This is a post-publication peer review of "Joy and rigor in behavioral science". A response by the corresponding author, Leslie John, is at the bottom of this post - make sure to read this as well.
In a recent paper “Joy and rigor in behavioral science” https://doi.org/10.1016/j.obhdp.2021.03.002 Hanne Collins, Ashley Whillans, and Leslie John aim to examine the behavioral and subjective consequences of performing confirmatory research (e.g., a preregistered study). In their abstract they conclude from Study 1 that “engaging in a pre-registration task impeded the discovery of an interesting but non-hypothesized result” and from Study 2 that “relative to confirmatory research, researchers found exploratory research more enjoyable, motivating, and interesting; and less anxiety-inducing, frustrating, boring, and scientific.” An enjoyable talk about this paper is available at: https://www.youtube.com/watch?v=y31G63iw2xw.

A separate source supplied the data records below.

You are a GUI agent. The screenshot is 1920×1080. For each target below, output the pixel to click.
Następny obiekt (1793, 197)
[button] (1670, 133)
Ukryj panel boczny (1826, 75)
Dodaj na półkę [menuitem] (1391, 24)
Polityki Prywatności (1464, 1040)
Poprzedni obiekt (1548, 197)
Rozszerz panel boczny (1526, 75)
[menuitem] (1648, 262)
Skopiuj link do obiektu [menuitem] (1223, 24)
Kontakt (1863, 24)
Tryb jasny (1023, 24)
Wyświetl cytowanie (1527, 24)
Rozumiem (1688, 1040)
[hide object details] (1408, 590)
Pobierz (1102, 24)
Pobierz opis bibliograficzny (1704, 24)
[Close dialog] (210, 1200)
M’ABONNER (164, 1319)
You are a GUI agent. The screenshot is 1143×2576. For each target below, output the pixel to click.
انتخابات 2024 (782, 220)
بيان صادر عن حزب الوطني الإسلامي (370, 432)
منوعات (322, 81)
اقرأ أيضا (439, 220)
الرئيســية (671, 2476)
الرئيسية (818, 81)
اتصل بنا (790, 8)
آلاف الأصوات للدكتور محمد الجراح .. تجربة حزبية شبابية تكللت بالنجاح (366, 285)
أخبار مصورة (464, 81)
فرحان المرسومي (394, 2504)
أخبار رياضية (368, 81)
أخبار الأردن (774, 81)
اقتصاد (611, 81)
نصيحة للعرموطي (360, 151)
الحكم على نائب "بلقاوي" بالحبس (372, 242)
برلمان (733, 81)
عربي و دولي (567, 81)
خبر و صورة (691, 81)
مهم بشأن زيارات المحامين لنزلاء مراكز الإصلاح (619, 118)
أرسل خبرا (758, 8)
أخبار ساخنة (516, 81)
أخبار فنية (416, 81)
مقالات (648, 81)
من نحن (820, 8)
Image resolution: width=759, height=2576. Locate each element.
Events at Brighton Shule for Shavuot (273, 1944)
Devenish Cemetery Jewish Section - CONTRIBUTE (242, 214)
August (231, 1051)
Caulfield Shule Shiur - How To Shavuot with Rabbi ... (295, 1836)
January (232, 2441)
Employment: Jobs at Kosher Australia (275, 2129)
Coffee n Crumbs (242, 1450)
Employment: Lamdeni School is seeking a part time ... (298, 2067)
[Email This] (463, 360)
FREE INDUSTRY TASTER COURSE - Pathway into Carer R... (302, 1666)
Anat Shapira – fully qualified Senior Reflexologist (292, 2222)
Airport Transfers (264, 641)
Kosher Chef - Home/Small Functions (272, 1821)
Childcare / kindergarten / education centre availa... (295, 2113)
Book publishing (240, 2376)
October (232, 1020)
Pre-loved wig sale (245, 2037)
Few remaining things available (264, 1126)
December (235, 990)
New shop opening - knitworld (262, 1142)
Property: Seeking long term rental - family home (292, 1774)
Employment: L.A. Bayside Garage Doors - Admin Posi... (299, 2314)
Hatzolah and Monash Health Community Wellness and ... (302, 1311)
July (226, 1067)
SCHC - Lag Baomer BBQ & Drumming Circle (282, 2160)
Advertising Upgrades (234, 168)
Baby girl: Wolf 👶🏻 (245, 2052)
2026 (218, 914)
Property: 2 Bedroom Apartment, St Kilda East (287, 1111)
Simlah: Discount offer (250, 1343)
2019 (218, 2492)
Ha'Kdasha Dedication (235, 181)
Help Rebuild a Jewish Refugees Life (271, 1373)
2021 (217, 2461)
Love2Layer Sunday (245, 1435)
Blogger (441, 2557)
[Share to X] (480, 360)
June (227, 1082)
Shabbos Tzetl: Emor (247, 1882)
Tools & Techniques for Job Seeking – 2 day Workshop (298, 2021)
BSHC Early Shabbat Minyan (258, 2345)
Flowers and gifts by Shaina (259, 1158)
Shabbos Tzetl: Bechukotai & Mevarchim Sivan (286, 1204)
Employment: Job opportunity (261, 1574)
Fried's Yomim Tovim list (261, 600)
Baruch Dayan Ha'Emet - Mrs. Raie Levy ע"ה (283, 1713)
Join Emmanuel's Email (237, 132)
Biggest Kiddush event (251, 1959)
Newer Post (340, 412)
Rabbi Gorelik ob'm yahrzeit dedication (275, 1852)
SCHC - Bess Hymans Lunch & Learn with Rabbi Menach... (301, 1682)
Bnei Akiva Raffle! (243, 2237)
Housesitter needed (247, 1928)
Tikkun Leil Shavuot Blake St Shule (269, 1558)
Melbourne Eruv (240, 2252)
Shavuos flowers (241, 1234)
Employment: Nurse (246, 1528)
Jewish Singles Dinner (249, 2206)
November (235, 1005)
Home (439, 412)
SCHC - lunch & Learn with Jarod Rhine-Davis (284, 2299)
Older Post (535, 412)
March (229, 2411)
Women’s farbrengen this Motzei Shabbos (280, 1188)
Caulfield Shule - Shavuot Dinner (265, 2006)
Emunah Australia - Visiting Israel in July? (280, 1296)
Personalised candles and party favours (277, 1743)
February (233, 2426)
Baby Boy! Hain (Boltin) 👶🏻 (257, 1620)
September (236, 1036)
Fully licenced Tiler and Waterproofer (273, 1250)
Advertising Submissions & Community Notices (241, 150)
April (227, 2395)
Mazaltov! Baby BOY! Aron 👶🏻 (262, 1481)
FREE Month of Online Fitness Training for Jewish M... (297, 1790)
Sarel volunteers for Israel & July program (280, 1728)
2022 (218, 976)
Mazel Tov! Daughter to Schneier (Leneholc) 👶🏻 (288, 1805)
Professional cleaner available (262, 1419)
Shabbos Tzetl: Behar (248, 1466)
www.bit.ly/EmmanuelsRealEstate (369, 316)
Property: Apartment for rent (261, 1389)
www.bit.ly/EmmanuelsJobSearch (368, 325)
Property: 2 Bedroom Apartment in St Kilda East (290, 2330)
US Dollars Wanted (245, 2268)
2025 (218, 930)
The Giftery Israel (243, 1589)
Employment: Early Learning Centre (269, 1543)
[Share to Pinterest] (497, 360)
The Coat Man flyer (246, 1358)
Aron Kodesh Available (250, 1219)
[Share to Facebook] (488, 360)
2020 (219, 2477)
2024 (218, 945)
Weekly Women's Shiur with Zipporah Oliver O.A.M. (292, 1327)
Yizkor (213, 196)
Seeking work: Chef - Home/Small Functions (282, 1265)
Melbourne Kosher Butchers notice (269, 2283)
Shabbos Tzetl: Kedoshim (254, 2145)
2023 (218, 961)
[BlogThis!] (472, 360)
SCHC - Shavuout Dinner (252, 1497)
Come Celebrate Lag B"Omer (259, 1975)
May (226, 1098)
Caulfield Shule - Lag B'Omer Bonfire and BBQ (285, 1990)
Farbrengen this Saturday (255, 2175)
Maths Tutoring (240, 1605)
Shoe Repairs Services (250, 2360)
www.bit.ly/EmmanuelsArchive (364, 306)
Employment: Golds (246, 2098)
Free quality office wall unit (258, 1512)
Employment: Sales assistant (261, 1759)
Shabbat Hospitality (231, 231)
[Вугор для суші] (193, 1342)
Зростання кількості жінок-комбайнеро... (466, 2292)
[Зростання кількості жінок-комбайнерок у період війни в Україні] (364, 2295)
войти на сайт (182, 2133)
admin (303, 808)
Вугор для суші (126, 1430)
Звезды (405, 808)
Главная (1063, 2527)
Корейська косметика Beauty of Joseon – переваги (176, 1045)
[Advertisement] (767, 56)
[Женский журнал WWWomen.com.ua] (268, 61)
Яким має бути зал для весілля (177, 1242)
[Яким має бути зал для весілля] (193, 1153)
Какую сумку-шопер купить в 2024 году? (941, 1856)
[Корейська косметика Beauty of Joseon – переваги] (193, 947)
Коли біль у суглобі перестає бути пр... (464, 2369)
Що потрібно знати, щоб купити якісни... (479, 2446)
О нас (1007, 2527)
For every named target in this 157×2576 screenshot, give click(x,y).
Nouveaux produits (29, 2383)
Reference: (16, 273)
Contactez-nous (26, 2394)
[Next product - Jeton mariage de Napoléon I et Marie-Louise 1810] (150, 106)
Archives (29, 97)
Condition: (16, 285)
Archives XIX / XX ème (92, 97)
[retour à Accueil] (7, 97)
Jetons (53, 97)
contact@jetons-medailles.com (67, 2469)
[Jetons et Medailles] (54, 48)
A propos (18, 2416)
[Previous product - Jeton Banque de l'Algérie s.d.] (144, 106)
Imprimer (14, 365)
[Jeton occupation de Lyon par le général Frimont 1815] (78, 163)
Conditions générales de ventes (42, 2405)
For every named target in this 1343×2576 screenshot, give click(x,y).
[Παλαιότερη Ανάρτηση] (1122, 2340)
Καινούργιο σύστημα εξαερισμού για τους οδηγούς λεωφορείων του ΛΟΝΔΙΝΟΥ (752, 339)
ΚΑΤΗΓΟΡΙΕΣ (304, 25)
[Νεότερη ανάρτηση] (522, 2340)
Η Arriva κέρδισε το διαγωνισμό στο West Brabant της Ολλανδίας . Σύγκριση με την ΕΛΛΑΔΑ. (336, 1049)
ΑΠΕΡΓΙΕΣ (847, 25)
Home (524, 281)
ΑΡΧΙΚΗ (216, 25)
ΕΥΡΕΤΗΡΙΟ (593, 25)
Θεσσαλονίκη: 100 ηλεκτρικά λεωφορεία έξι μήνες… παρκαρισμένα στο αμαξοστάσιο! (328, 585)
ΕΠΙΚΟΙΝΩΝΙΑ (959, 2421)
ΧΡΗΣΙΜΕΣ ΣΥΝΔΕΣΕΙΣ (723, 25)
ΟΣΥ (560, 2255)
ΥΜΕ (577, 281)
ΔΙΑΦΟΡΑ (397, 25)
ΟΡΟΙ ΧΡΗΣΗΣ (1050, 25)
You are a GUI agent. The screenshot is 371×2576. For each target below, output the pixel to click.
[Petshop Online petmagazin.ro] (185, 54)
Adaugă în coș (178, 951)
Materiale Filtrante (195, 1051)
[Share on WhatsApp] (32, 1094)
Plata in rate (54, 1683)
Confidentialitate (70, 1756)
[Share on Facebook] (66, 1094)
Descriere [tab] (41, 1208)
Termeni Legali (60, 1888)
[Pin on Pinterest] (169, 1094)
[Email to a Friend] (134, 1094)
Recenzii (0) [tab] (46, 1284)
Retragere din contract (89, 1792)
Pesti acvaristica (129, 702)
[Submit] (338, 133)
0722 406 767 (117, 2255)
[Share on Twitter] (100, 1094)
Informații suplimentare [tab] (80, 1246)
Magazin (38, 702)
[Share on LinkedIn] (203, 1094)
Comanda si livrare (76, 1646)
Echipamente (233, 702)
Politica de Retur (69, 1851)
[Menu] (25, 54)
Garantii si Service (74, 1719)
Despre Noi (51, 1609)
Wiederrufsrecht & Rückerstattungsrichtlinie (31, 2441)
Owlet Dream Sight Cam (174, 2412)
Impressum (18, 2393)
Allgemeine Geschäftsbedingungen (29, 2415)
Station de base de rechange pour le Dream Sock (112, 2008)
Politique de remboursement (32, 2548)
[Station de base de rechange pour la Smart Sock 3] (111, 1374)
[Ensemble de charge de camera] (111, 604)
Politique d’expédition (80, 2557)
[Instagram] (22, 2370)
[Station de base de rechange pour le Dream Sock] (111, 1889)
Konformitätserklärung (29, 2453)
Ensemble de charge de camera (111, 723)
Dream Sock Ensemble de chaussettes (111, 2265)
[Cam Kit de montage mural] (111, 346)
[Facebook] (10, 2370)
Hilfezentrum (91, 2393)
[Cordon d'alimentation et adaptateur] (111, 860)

I like meta-scientific work that examines the consequences of changes in scientific practices. It is likely that new initiatives (e.g., preregistration) will have unintended negative consequences, and describing these consequences will make it possible to prevent them through, for example, education. I also think it is important to examine what makes scientists more or less happy in their job (although in this respect, my prior is very low that topics such as preregistration explain a lot of variance compared to job uncertainty, stress, and a lack of work-life balance).
However, I am less confident in the insights this study provides than the authors suggest in their abstract and conclusion. First, and perhaps somewhat ironically, the authors base their conclusions from Study 1 on exploratory analyses that I am willing to bet are a Type 1 error (or maybe a confound), and are not strong enough to be taken seriously.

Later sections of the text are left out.